Aging, obesity, dyslipidemia, hypertension, and diabetes are well-known traditional risk factors for vascular and retinal diseases10,30. Besides, there is evidence of the increased risk of retinal disease from smoking by adversely affecting blood flow and decreasing HDL levels31,32. In this study, Scr was found to be a protective factor within its reference ranges (male: 53–106 µmol/L, female: 44–97 µmol/L, most people in the derivation set fell within the reference range, see Figure S10). Generally, Scr that is well outside the reference range predicts poor renal function. But for older adults with a normal level, higher Scr concentrations may indicate more robust musculature and improved nutritional status33. We would like to emphasize that these risk prediction models may not be suitable for individuals with poor renal function.

Our risk prediction models for RA were constructed with more quantitative predictors, and potential nonlinear patterns were identified. These helped to improve the accuracy of prediction models. But the calibration was poor in external temporal validation because of the wide difference in baseline survival probability between the derivation and validation set. Although the models discriminated well, calibration differed by calendar period. We developed the models in 2015–2021 to reflect contemporary screening and data capture after the 2014 relocation, and used 2005–2013 as an out-of-time validation cohort to examine transportability. The lower baseline hazard in 2005–2013 led to systematic overestimation of absolute risk when applying the 2015–2021 baseline, illustrating cohort/period effects that primarily impact calibration. Updating the baseline cumulative hazard in the validation cohort markedly improved calibration; therefore, our online tool reports absolute risk using the contemporary (2015–2021) baseline, and recalibration of baseline risk is recommended when applying the model to other periods or settings34. Therefore, considering that the derivation set reflected the more recent condition of RA, we used the baseline risk of the derivation set to calculate an individual’s disease-free survival probability in an online risk prediction app.

This study has some limitations. First, this population came from the health examination cohort in East China, which may have selection bias and may not be representative of other populations worldwide.
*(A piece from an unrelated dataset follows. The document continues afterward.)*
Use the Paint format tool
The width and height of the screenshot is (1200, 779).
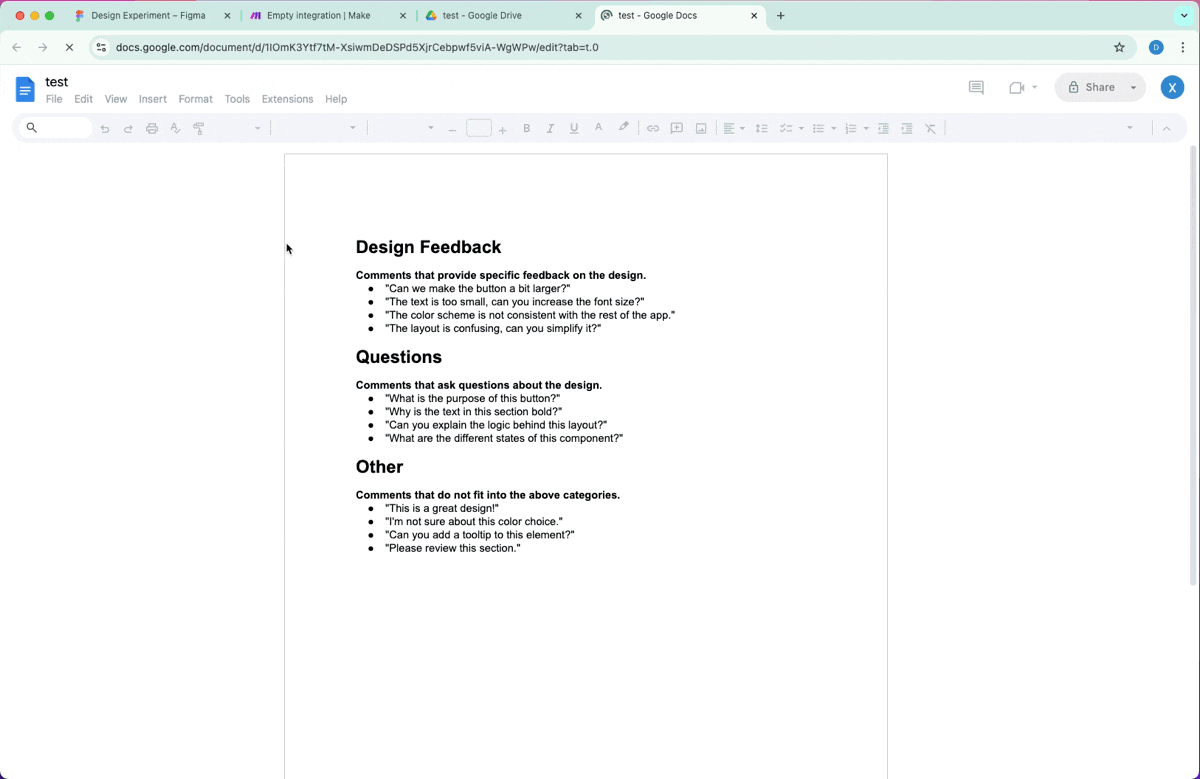[198, 128]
In addition, the health examination data generated the lagging detection of the outcome, which would lead to the underestimation of the incidence density. Moreover, the true onset of RA is interval-censored between examinations; we therefore assigned the event time to the examination date when RA was first detected. This pragmatic choice may influence estimation of the baseline hazard and thus absolute risk and calibration, and may contribute to miscalibration in temporal validation if examination intervals or follow-up patterns differ across periods35. Second, genetic factors were not considered in this study. Genetic factors are quite important in the development of vascular structure variation36. This study also failed to consider personal diet, living habits, and medication history/use (e.g., antihypertensives, lipid-lowering, antidiabetic agents). That is why we included many quantitative variables in risk prediction models that may reflect a combination of these factors. Even when hypertension is included as a predictor, measured systolic and diastolic BP are prioritized because they distinguish treated/controlled from untreated/poorly controlled individuals and provide a continuous risk gradient; hypertension history is retained only when it adds incremental information without problematic collinearity.
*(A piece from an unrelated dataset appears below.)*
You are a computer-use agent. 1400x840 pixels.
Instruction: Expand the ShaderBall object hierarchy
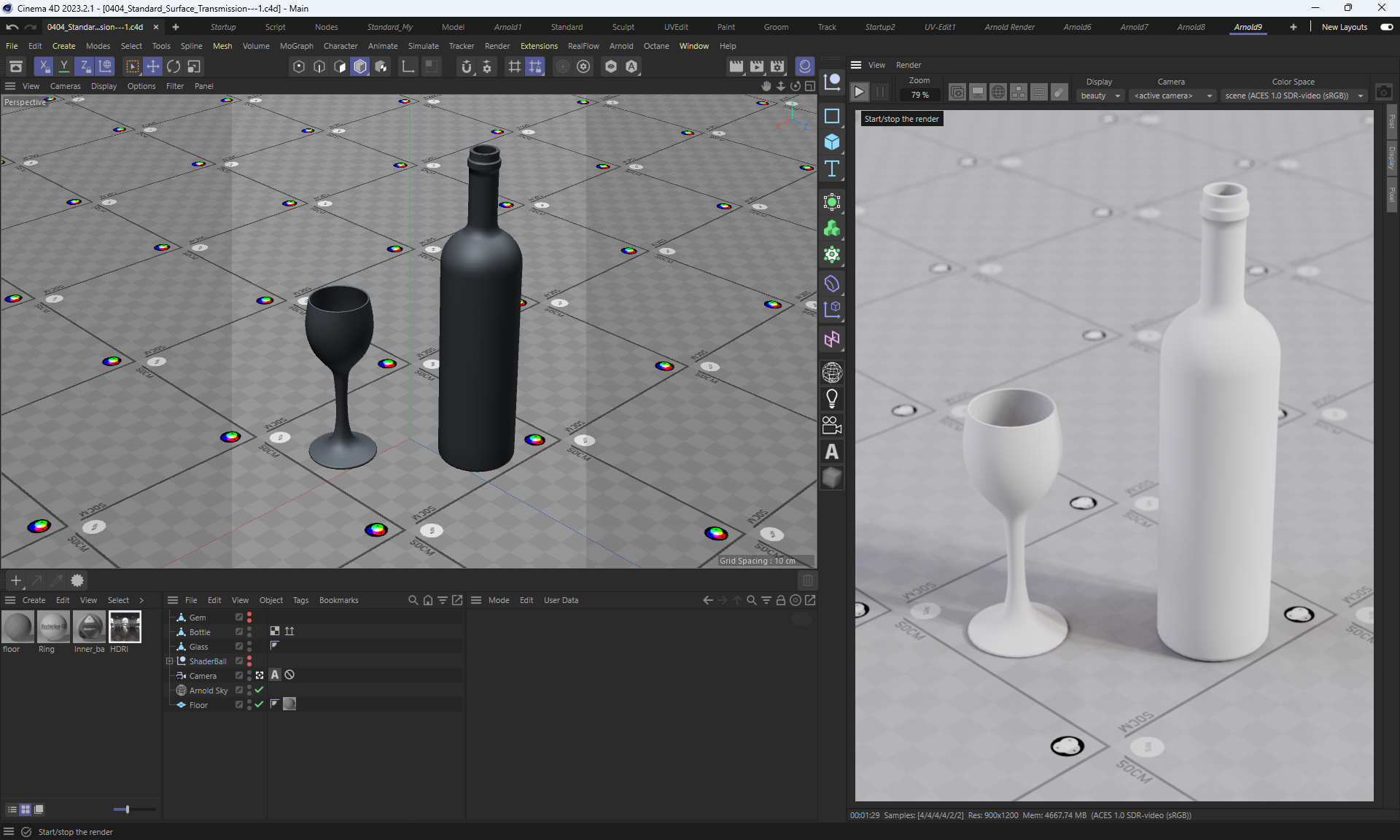(170, 661)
In conclusion, this study described the recent short-term incidence density and distribution of RA among Chinese population according to the retrospective population-based health examination cohort. We hope the early intervention by changing the modifiable risk factors from our sketchy risk prediction system to reduce the expectation of RA for high risk populations. In the meantime, we appeal to more studies to improve our models by using other predictors such as genetic factors and medication history/use (e.g., antihypertensives, lipid-lowering, antidiabetic agents) and to accommodate more different populations.